**LISTED RECORDS:**
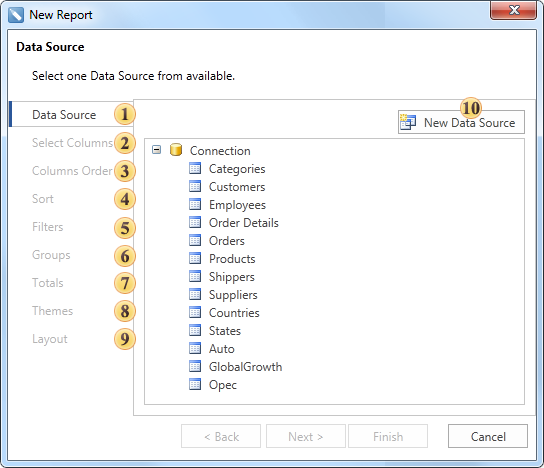Select the Shippers table

point(232,277)
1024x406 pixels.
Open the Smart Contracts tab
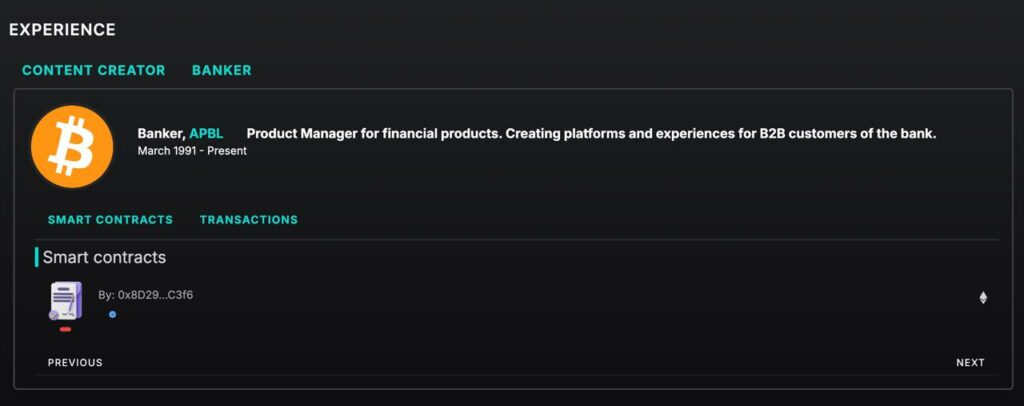click(x=110, y=220)
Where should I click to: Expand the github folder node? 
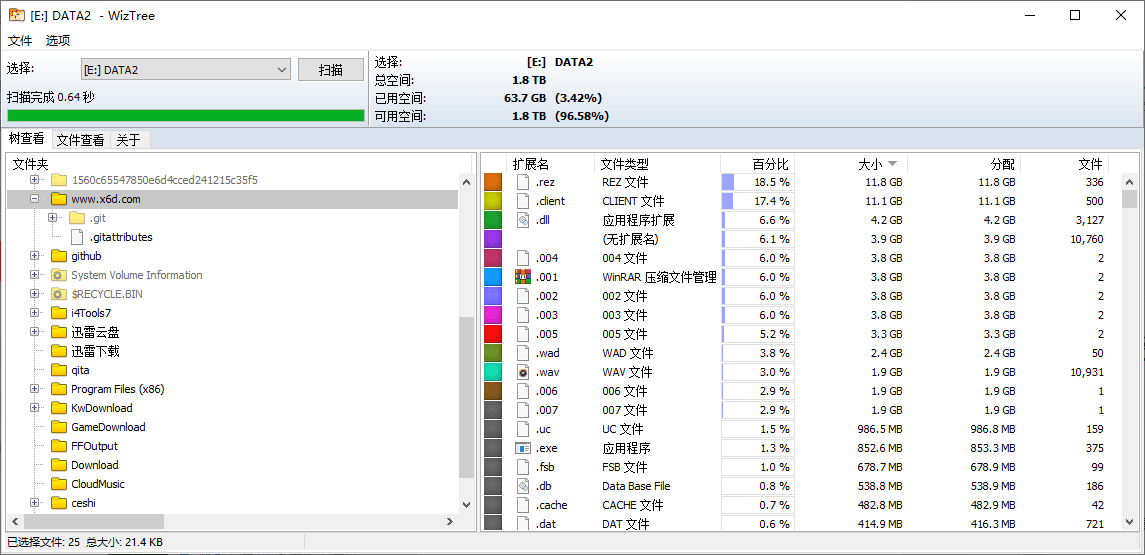35,256
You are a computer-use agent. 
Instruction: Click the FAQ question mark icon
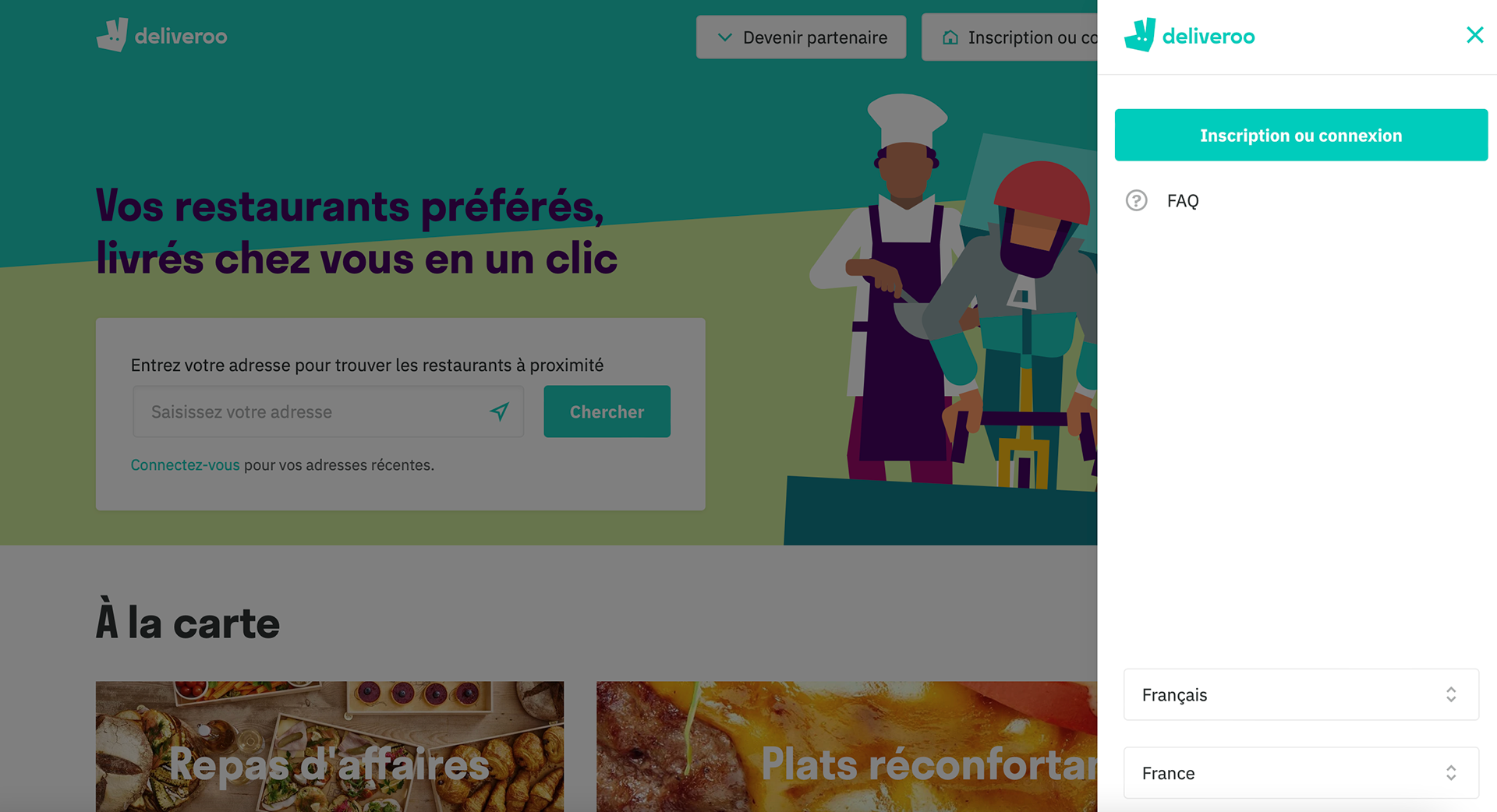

**PROBLEM REQUIREMENTS:** Update the lines above by replacing "folder" with "directory" and keeping everything else unchanged, and leave the pictures out of your answer.

**THE OUTPUT:**
Select the Shippers table

point(232,277)
1024x406 pixels.
Open the Smart Contracts tab
click(x=110, y=220)
Where should I click to: Expand the github directory node? 
35,256
You are a computer-use agent. 
Instruction: Click the FAQ question mark icon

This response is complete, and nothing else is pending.